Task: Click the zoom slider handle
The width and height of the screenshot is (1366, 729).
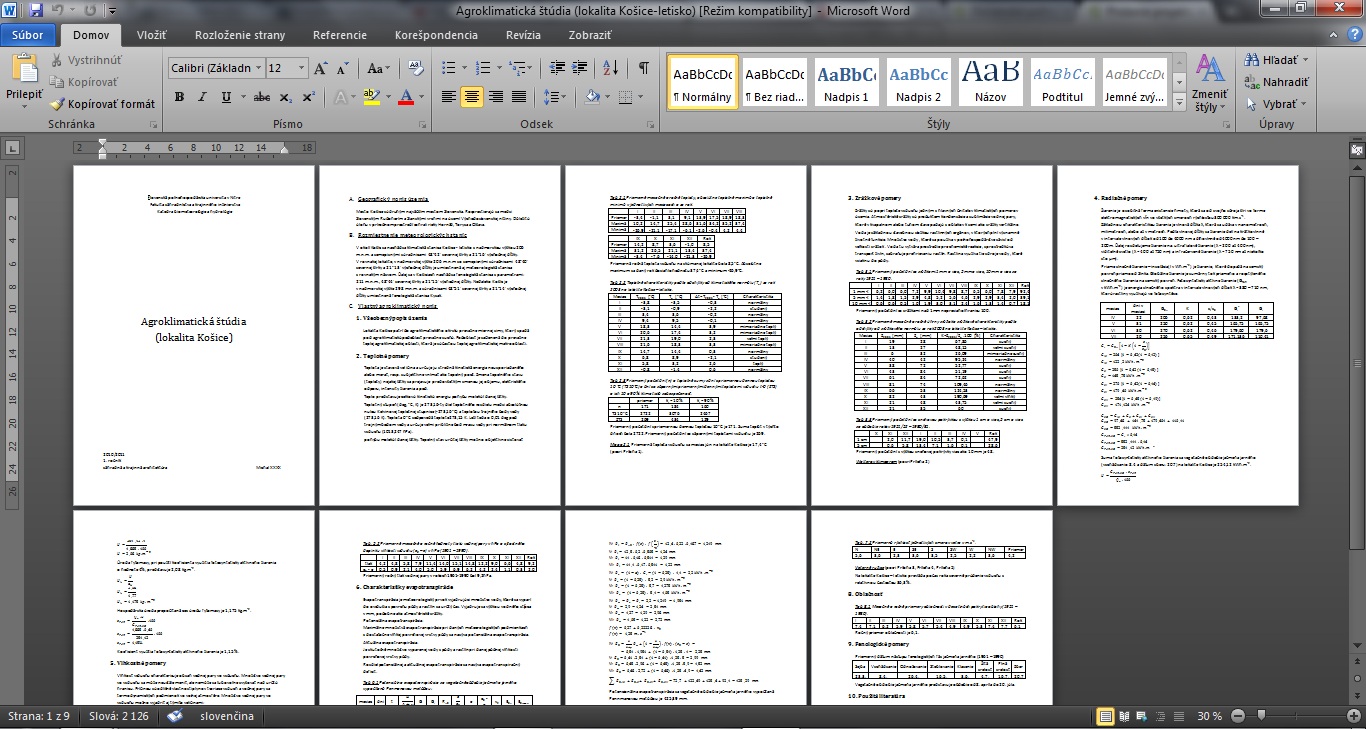Action: (x=1260, y=716)

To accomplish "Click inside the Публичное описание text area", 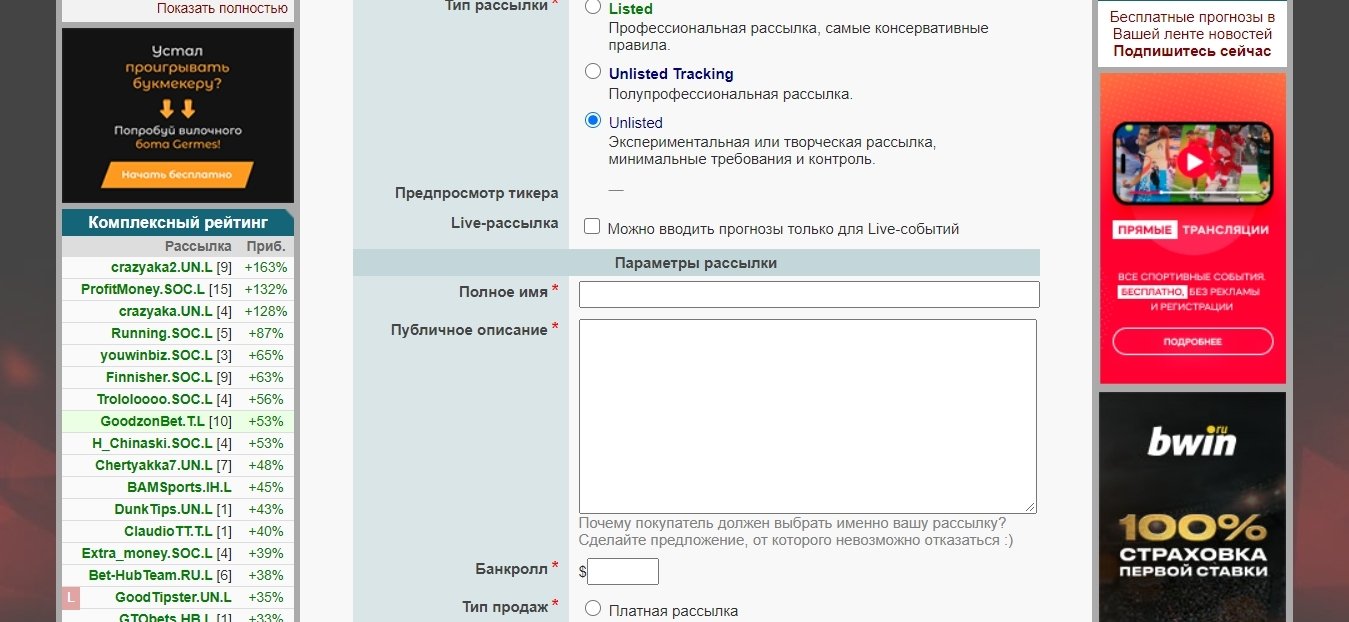I will coord(807,416).
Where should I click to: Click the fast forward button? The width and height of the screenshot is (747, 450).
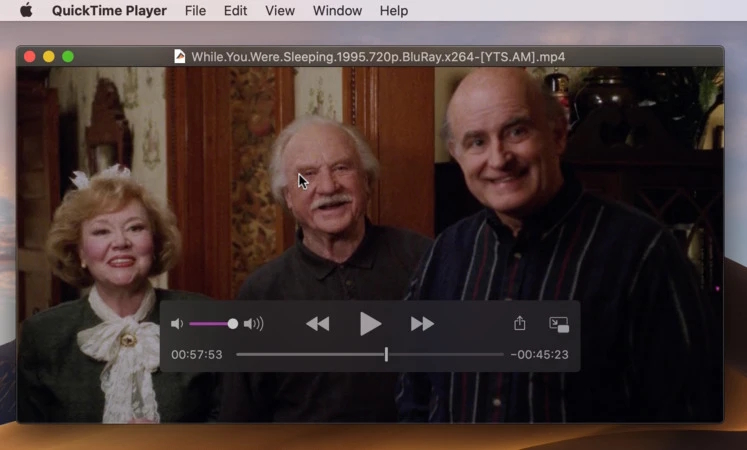coord(422,324)
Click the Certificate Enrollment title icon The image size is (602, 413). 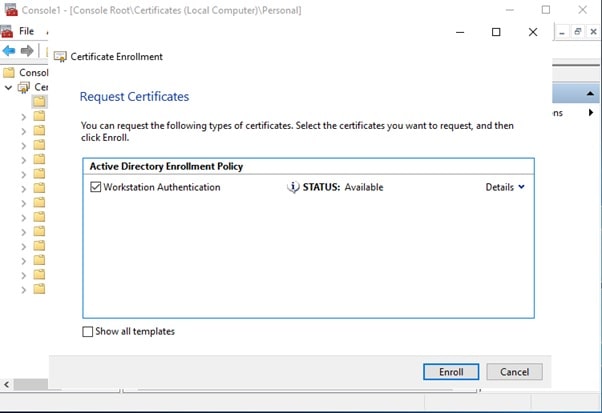coord(61,57)
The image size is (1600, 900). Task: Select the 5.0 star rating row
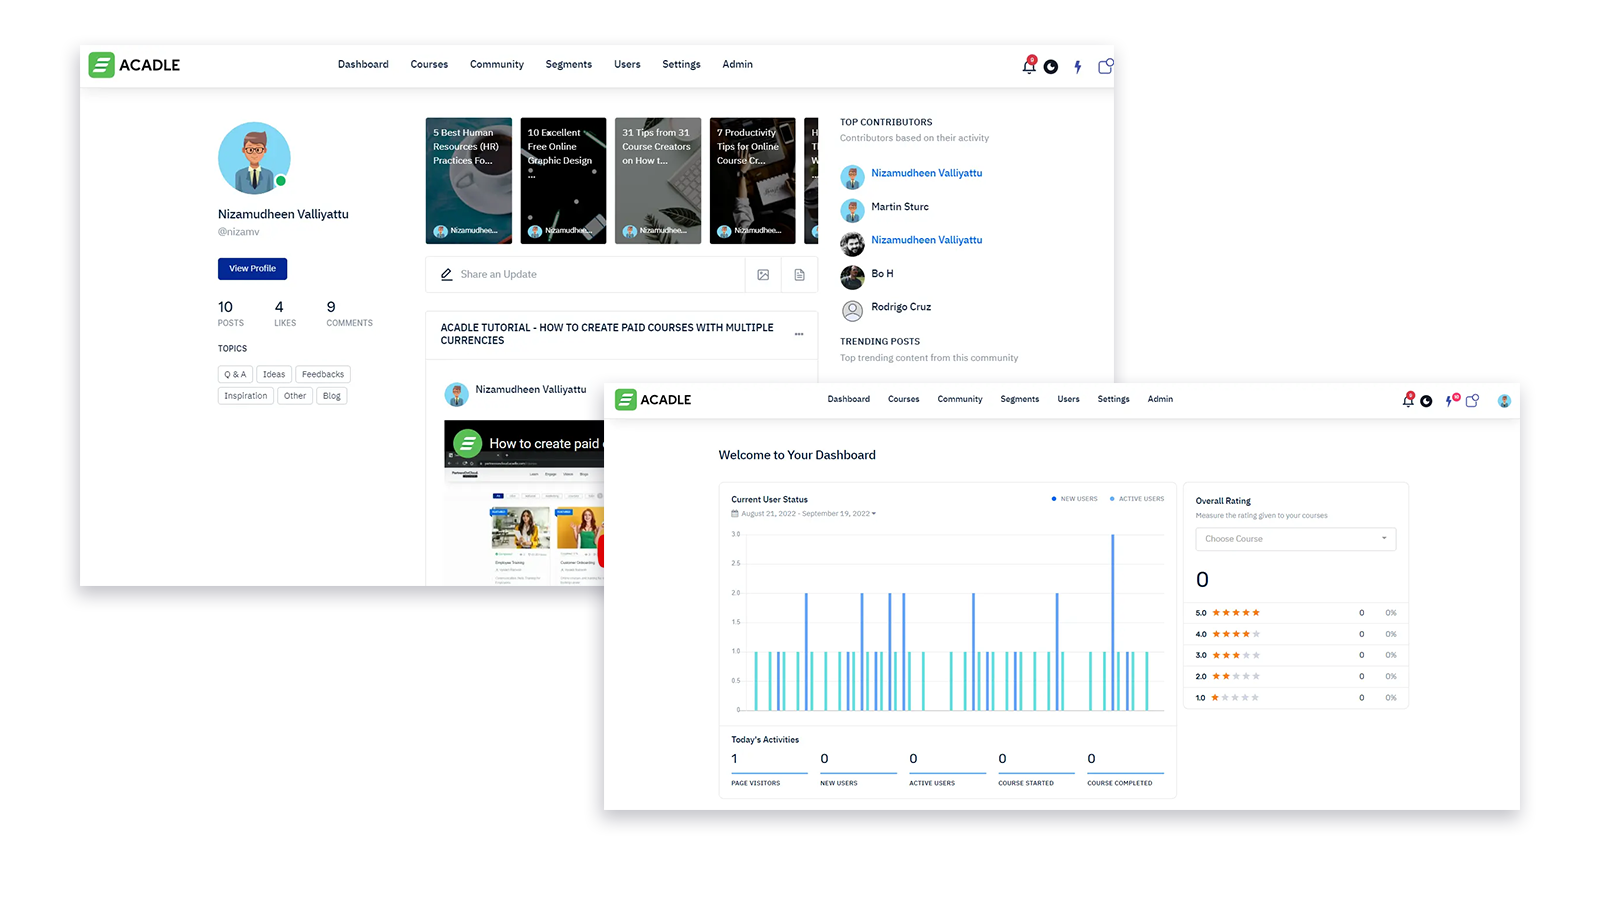tap(1295, 613)
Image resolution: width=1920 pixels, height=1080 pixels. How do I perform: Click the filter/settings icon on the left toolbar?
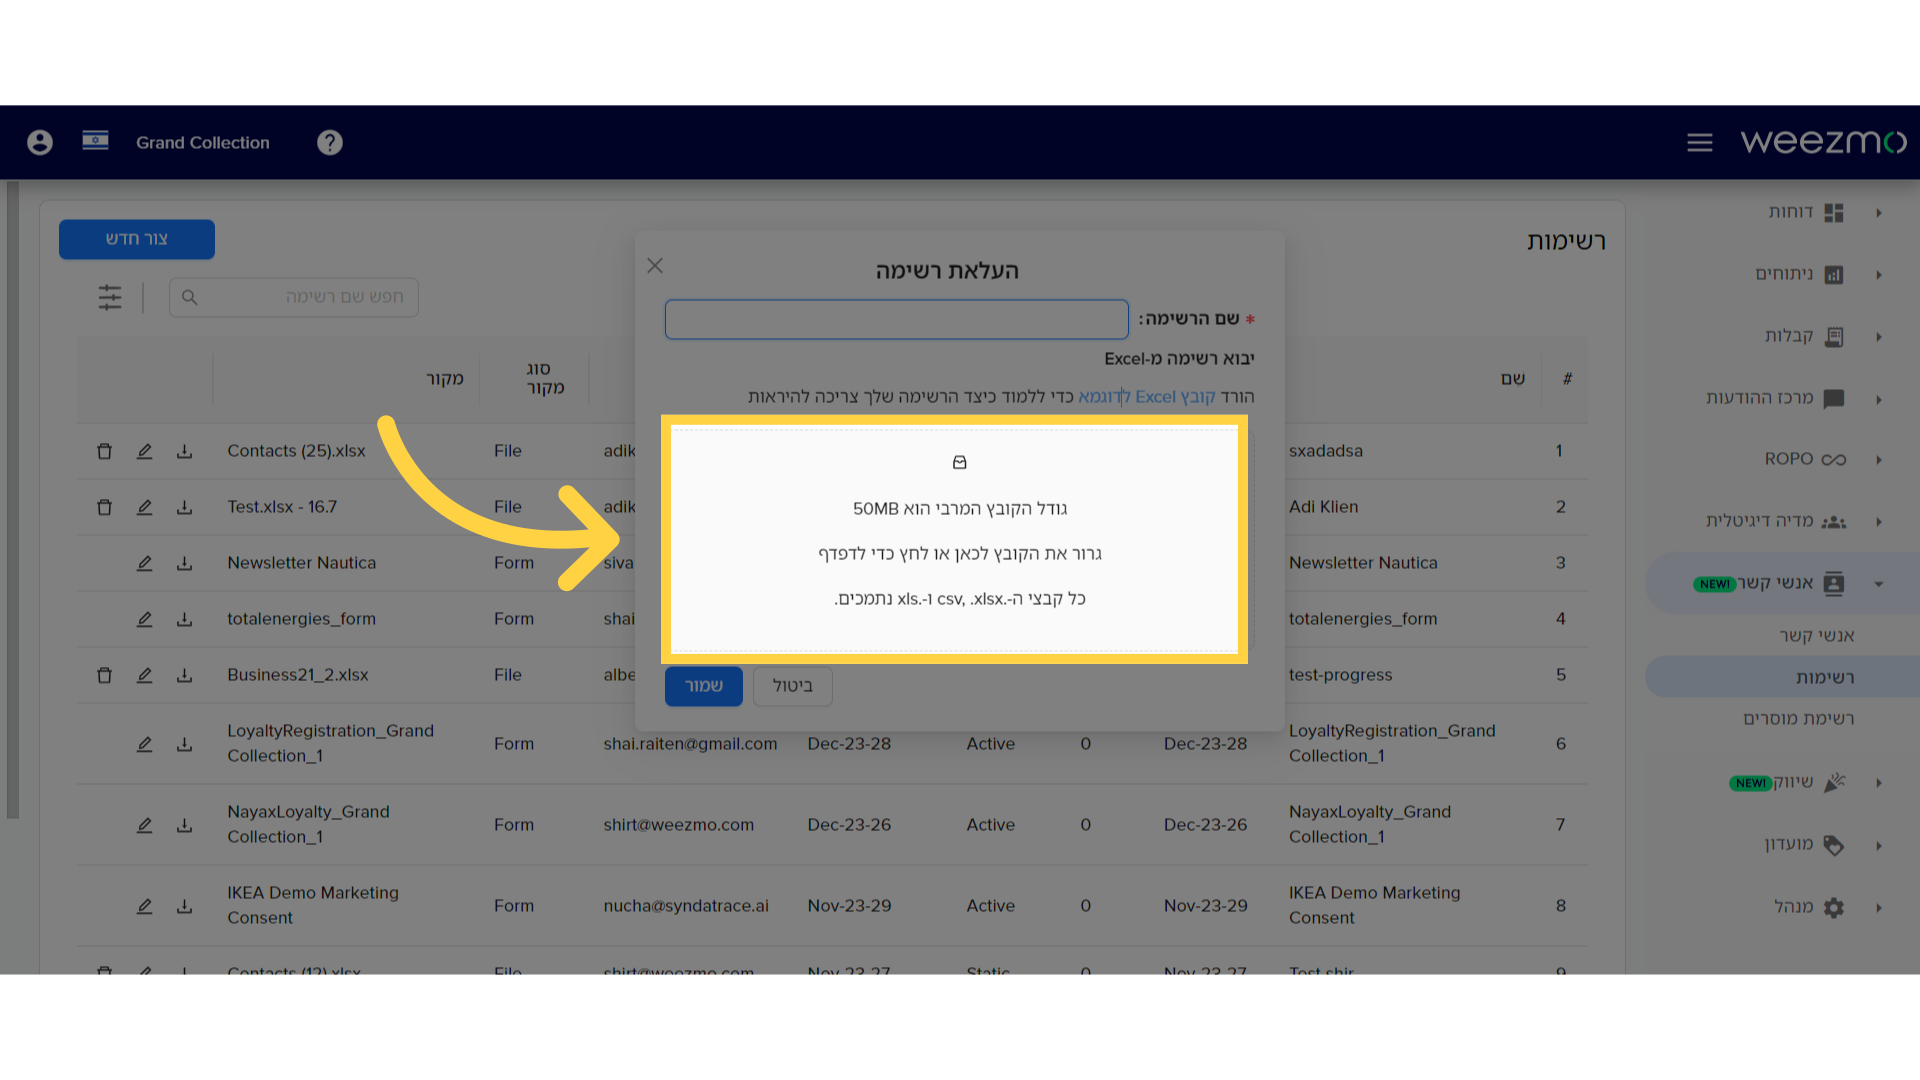tap(109, 295)
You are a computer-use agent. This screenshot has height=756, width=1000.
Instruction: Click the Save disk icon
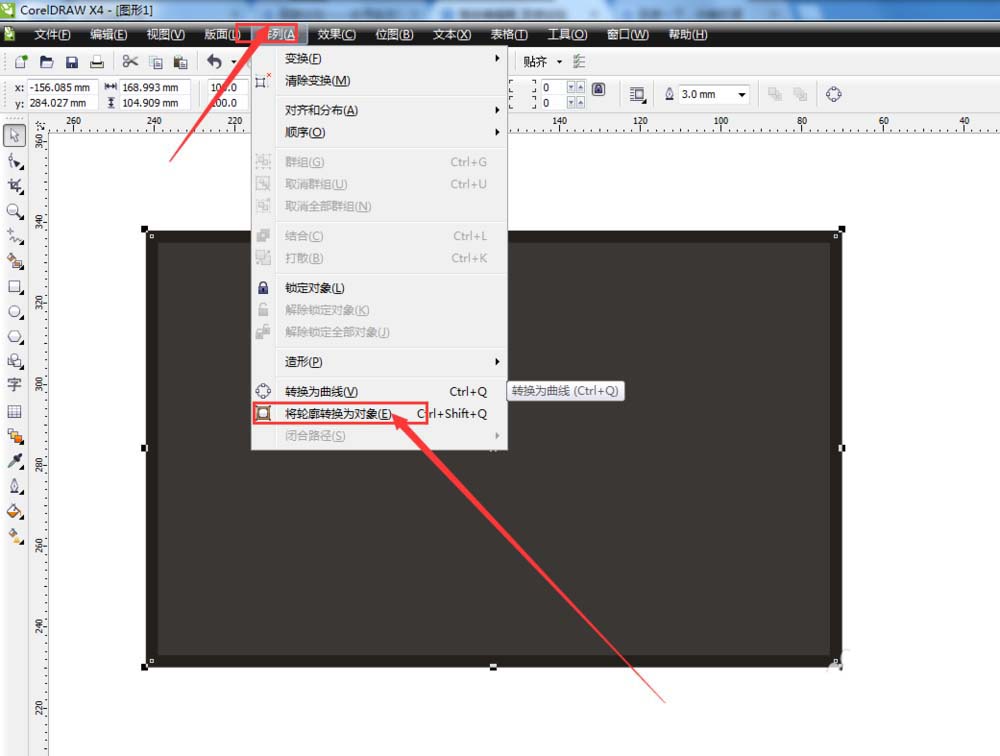pos(72,62)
****************
Restrict the output to the lines from the one with "The image size is (1600, 900)." through the last line of the material above. Print them exactly, leaving out every picture.

EXPECTED ANSWER:
The image size is (1600, 900). Task: Select the 5.0 star rating row
tap(1295, 613)
Image resolution: width=1920 pixels, height=1080 pixels. How do I perform: Click the filter/settings icon on the left toolbar?
tap(109, 295)
You are a computer-use agent. This screenshot has height=756, width=1000.
Instruction: Click the Save disk icon
pos(72,62)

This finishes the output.